The Delta Blues
The area known as the Mississippi Delta has produced the largest number of influential and important blues artists. This area in west Tennessee, Arkansas, and Mississippi was never a major center of music business but it is considered the emotional heart for many blues musicians, fans, and historians. It was fertile ground for the roots of the blues.
The Delta was a cruel place for African Americas in the middle of the 20th century. Slavery, oppression, the KKK, Jim Crow laws mixed with Southern heat, illiteracy and poverty was the perfect recipe for an expression of the culture of southern blacks of this time like no other. Blues music is an important documentation of this era.
Early Delta blues songs were simply passed down orally, then in written form. But they were later preserved in recording made by traveling musicologists such as the father and son team of John and Alan Lomax. In the early 40’s this duo would go on field trips to the south to make these recordings and it wasn’t until later that artists would travel around the country to record their music. After their travels, they would return to the Delta to continue playing in the juke joints, and social dances and gatherings

In the 1920s and ‘30s Delta bluesmen Charley Patton, Son House and Robert Johnson influenced the next generation of Mississippi born blues greats like Muddy Waters.
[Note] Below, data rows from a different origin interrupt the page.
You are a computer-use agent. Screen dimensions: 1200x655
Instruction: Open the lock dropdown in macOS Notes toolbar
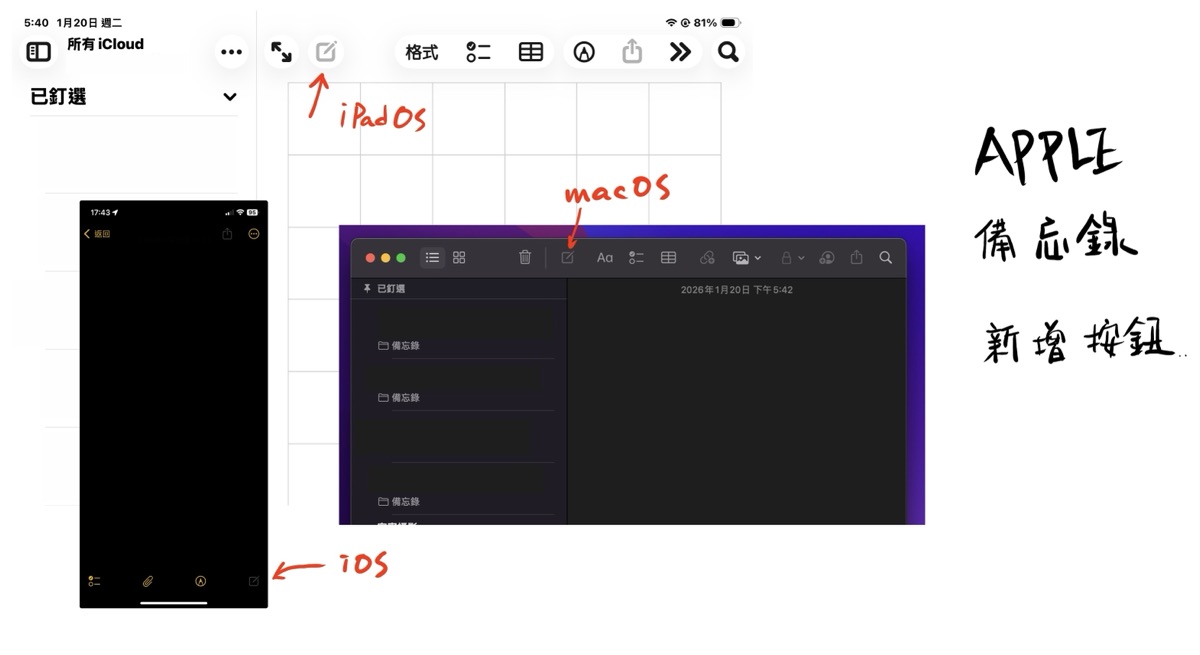coord(792,257)
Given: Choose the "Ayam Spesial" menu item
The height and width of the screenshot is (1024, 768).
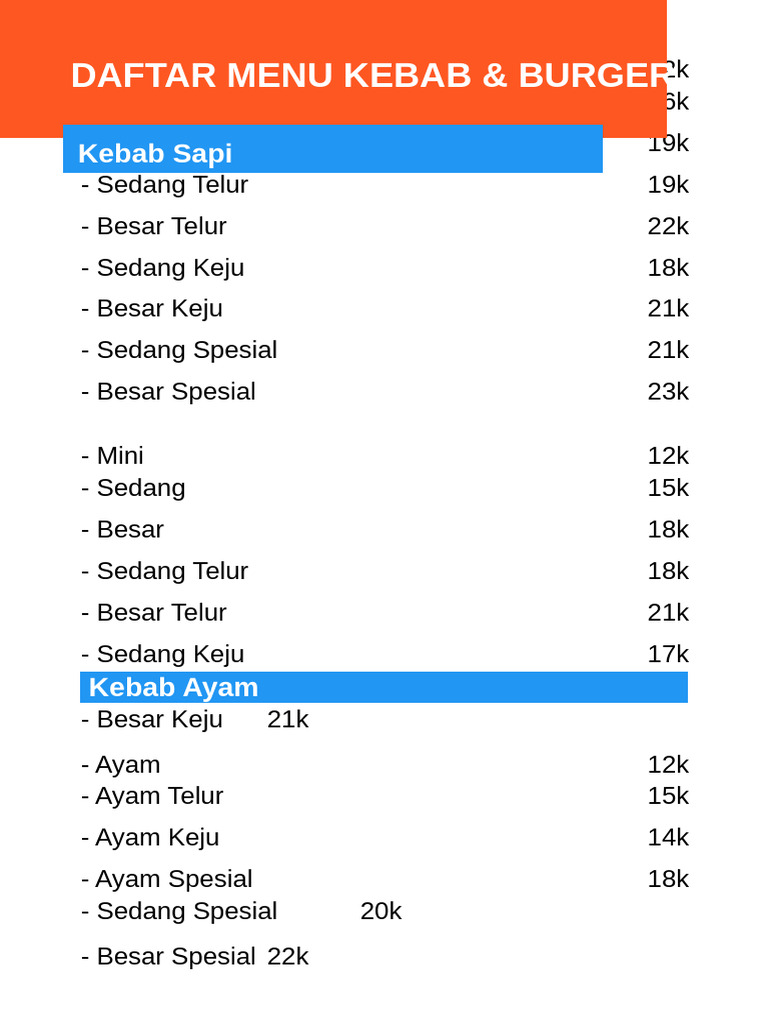Looking at the screenshot, I should (173, 879).
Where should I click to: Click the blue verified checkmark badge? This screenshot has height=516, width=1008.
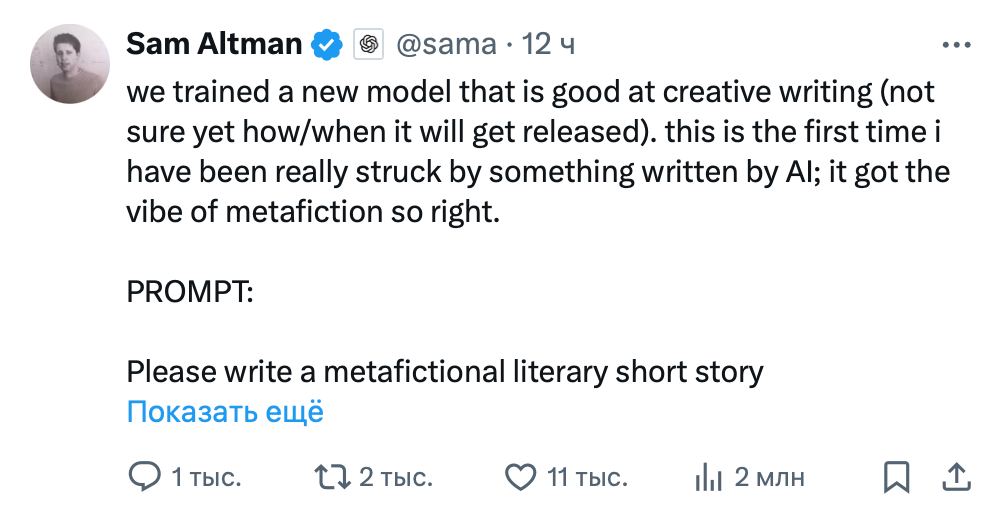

Musician such as he took the music north as the mass exodus from the rural south of blacks happened in the ‘40s and ‘50s. Originally the Delta blues was simply one instrument and a vocalist but in Chicago the sound was amplified and electrified to accommodate the new urban tastes of the black population. The growth of this industry once it hit Chicago was huge and soon Chicago eclipsed the Delta as the center of the blues.